# The problem
No pictures belong in the copy. Retype exactly, and only, the stretch of lines below from the one with "This screenshot has width=1559, height=784." through the one with "Instruction: Turn on the camera".

# Listed records
=== Section Start ===

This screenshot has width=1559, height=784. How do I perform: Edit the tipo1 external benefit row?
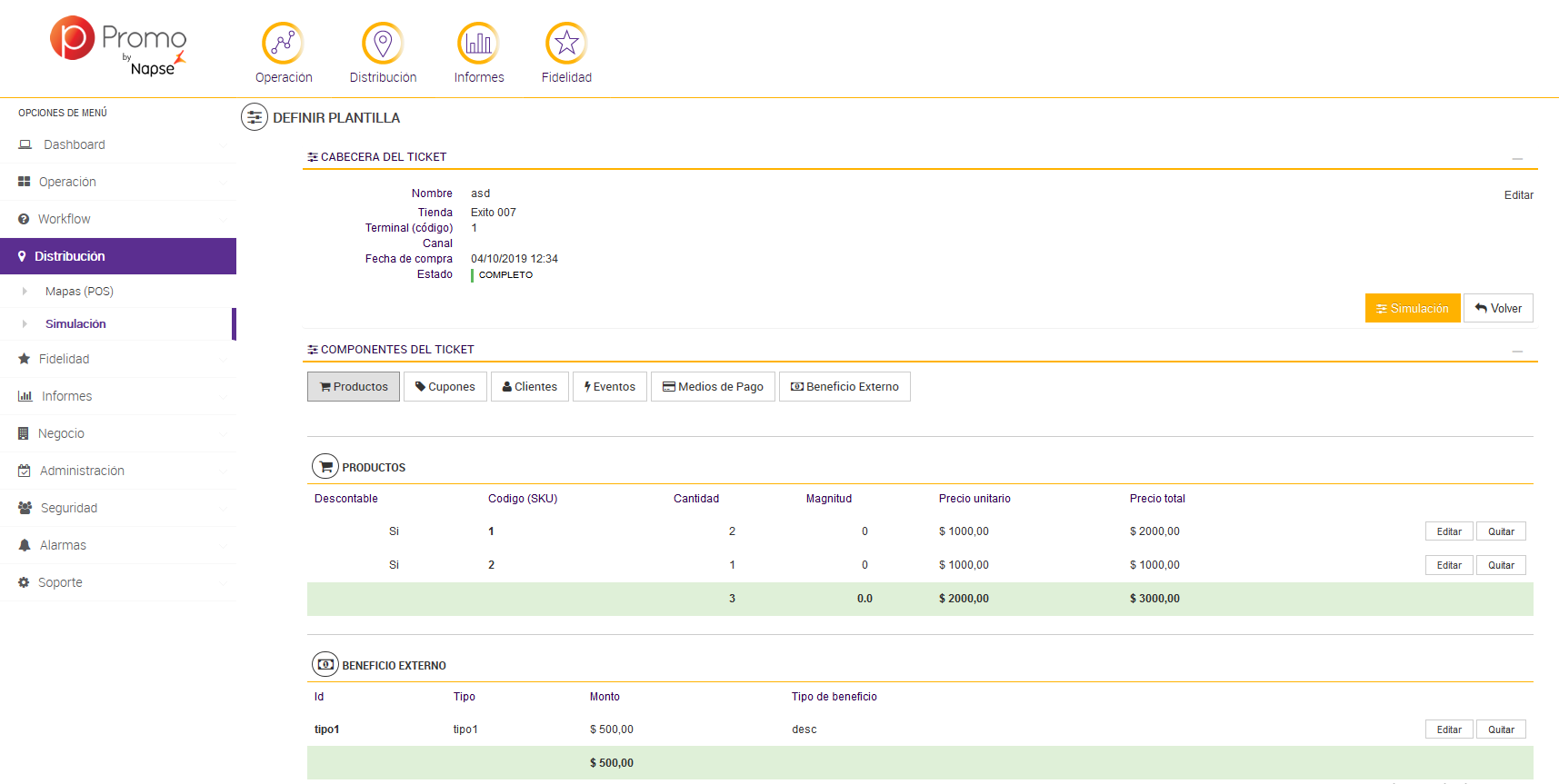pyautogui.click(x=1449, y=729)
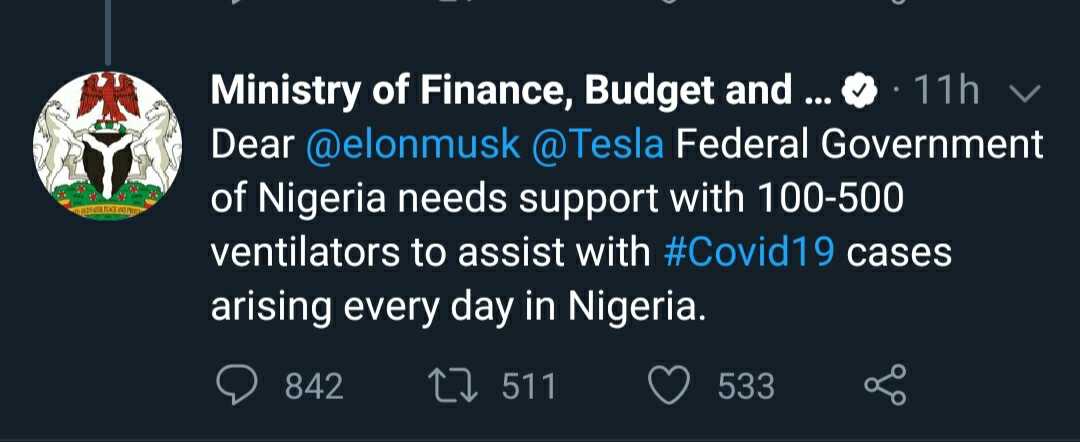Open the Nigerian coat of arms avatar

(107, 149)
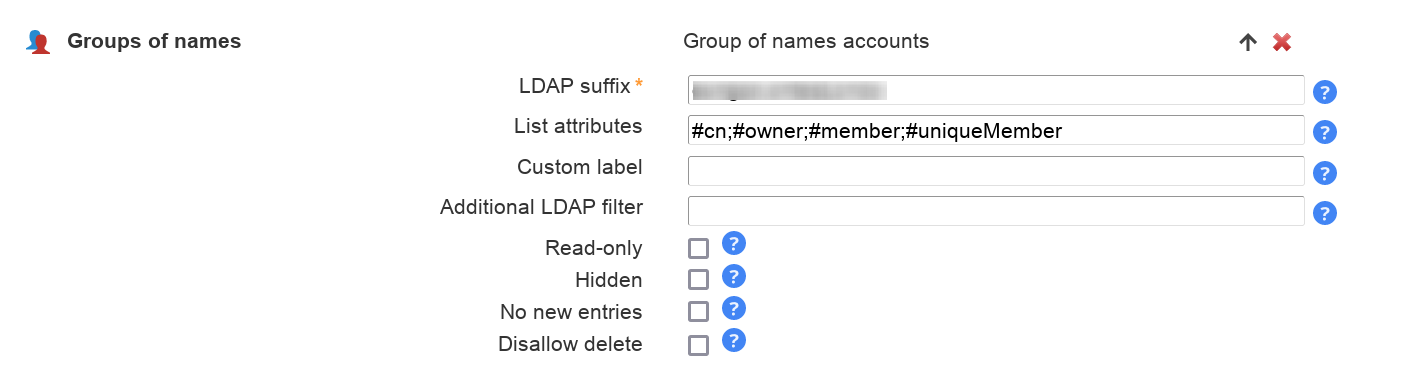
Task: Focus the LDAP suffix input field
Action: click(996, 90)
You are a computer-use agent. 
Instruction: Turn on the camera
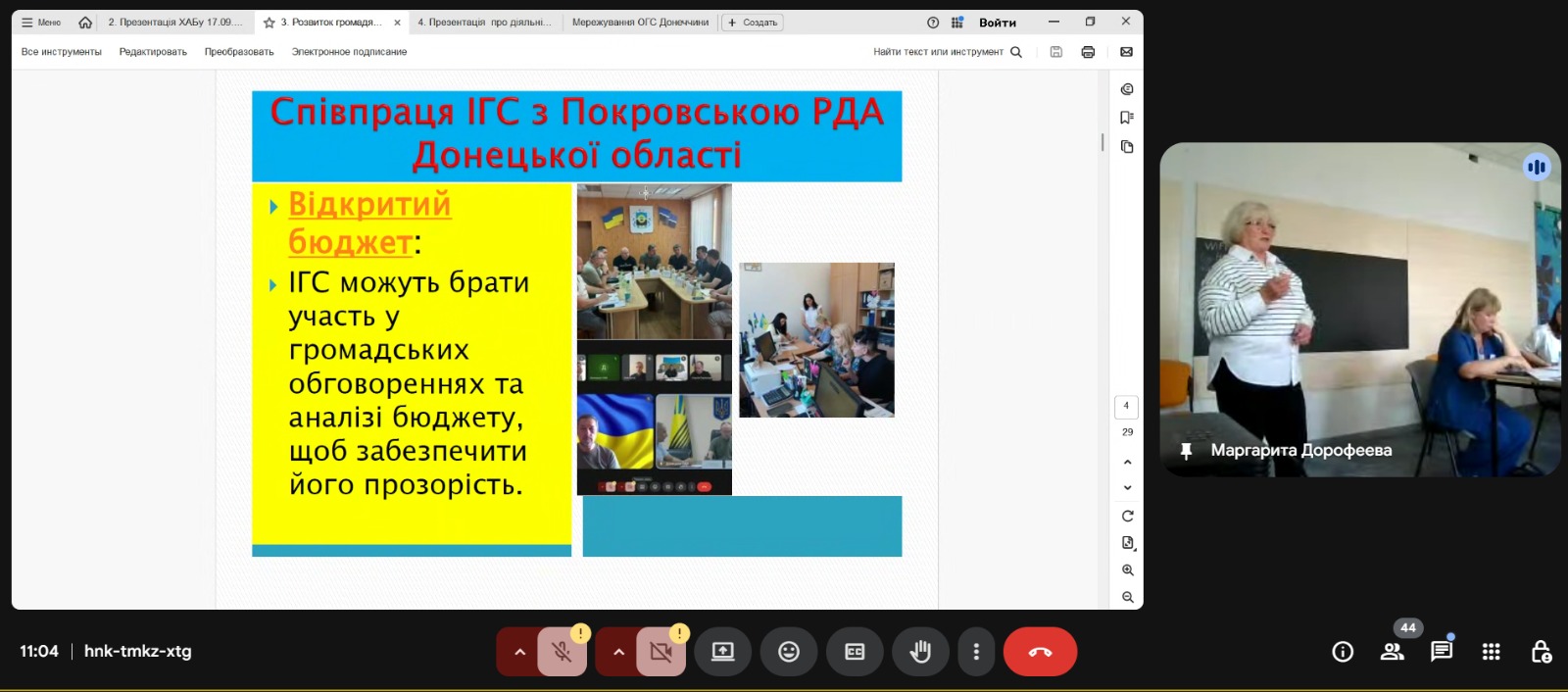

=== Section End ===
=== Section Start ===

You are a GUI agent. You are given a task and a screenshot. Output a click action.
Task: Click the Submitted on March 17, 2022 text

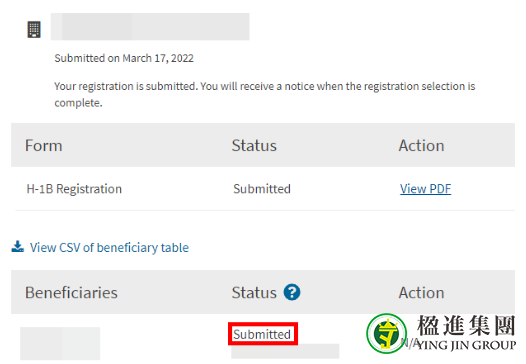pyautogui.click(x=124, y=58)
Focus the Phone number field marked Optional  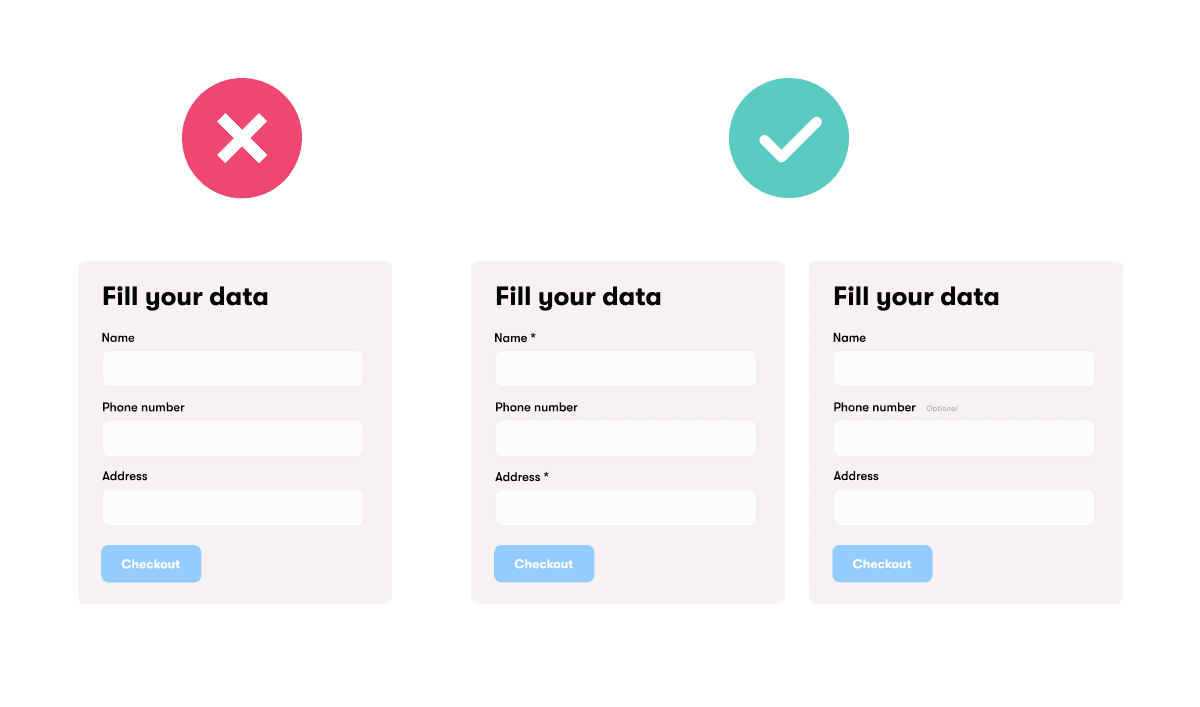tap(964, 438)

=== Section End ===
=== Section Start ===

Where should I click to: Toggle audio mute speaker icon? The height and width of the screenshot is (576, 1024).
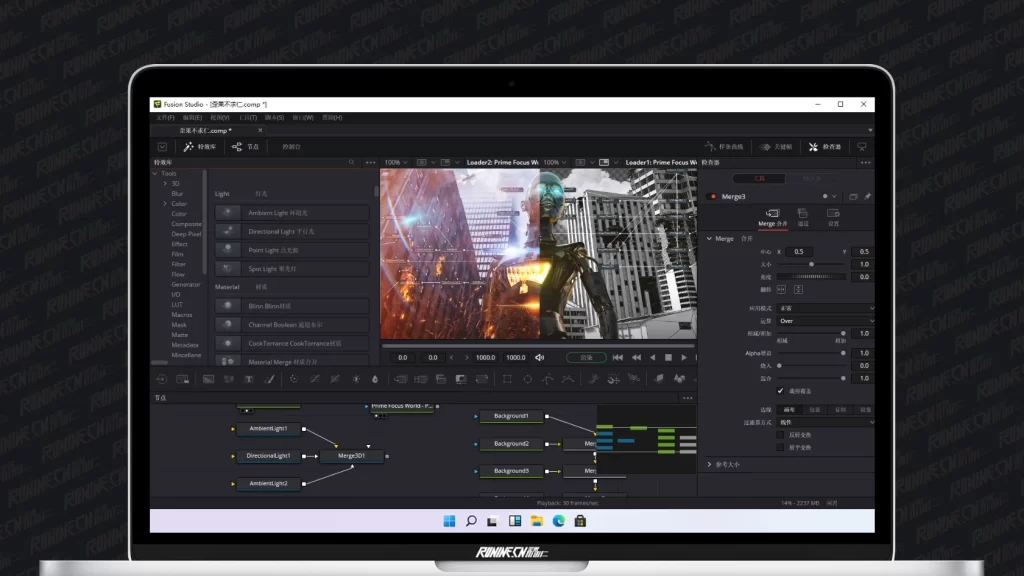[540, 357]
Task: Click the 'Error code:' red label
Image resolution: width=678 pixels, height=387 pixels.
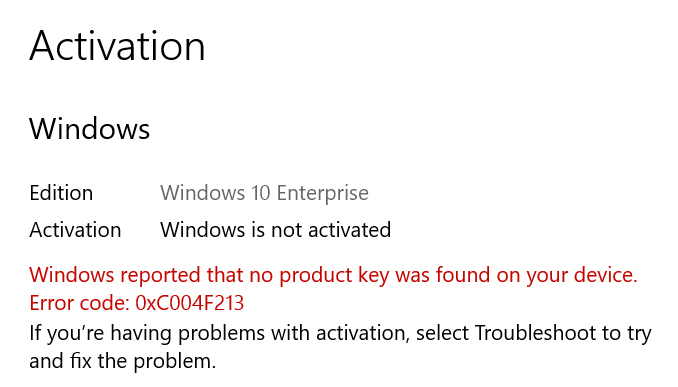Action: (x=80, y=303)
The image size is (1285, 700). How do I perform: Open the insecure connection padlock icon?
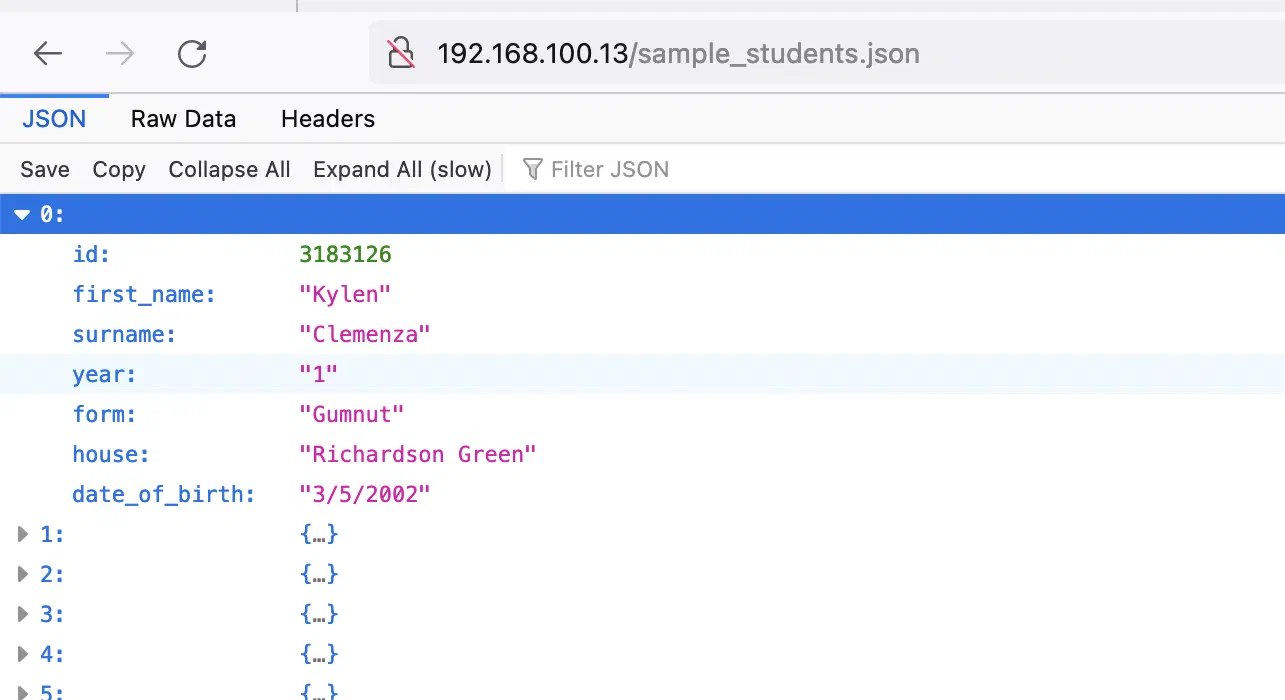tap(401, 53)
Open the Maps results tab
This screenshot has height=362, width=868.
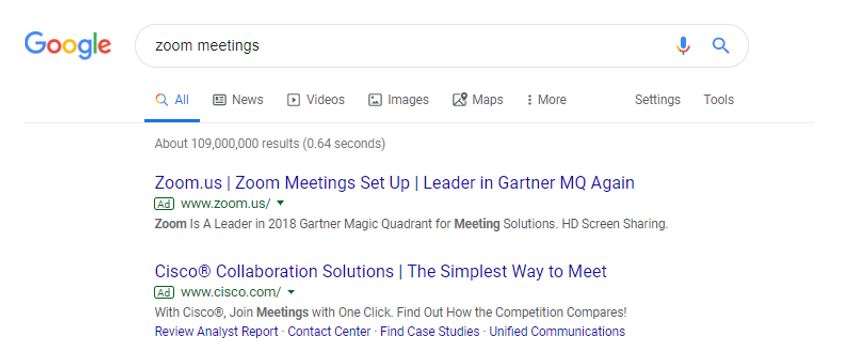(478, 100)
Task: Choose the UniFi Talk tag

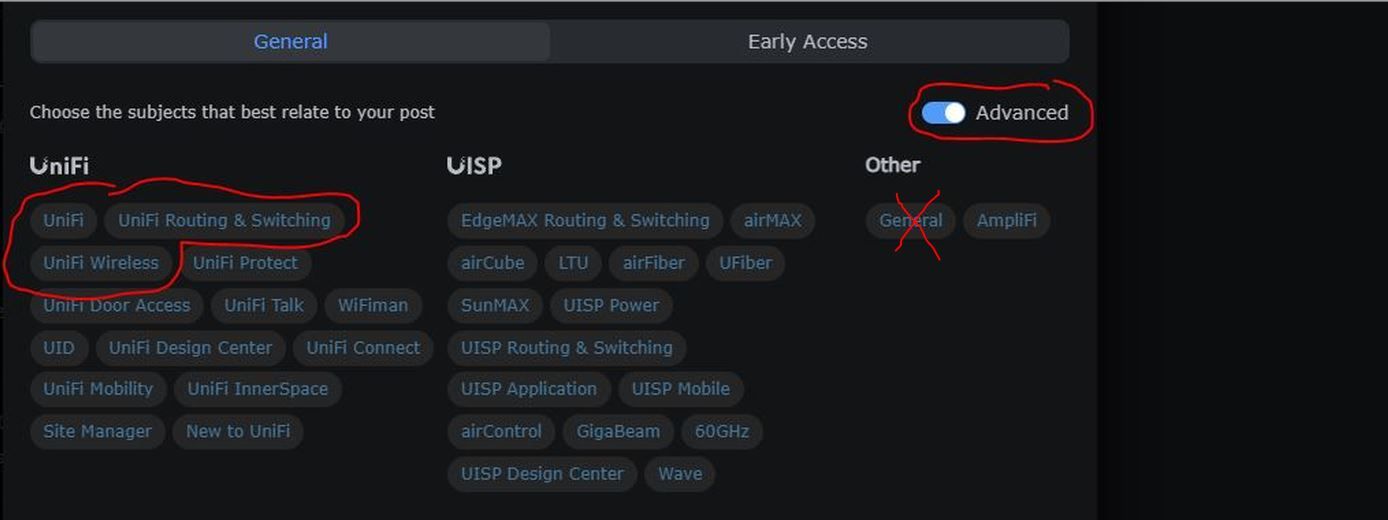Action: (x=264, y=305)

=== Section End ===

# Response to the exercise
This screenshot has width=1559, height=784. How do I perform: Edit the tipo1 external benefit row?
pyautogui.click(x=1449, y=729)
Open the Nigerian coat of arms avatar

(107, 149)
Task: Focus the LDAP suffix input field
Action: click(996, 90)
You are a computer-use agent. 
Instruction: Turn on the camera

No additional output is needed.